• [Problem to solve]: Please switch "icon" to "button" throughout the records below, and reproduce every line otherwise unchanged.
— start —
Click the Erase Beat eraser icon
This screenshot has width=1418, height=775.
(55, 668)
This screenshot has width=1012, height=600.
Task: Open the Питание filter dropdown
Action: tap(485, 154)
— end —
• [Result below]:
Click the Erase Beat eraser button
This screenshot has width=1418, height=775.
(55, 668)
This screenshot has width=1012, height=600.
Task: Open the Питание filter dropdown
Action: tap(485, 154)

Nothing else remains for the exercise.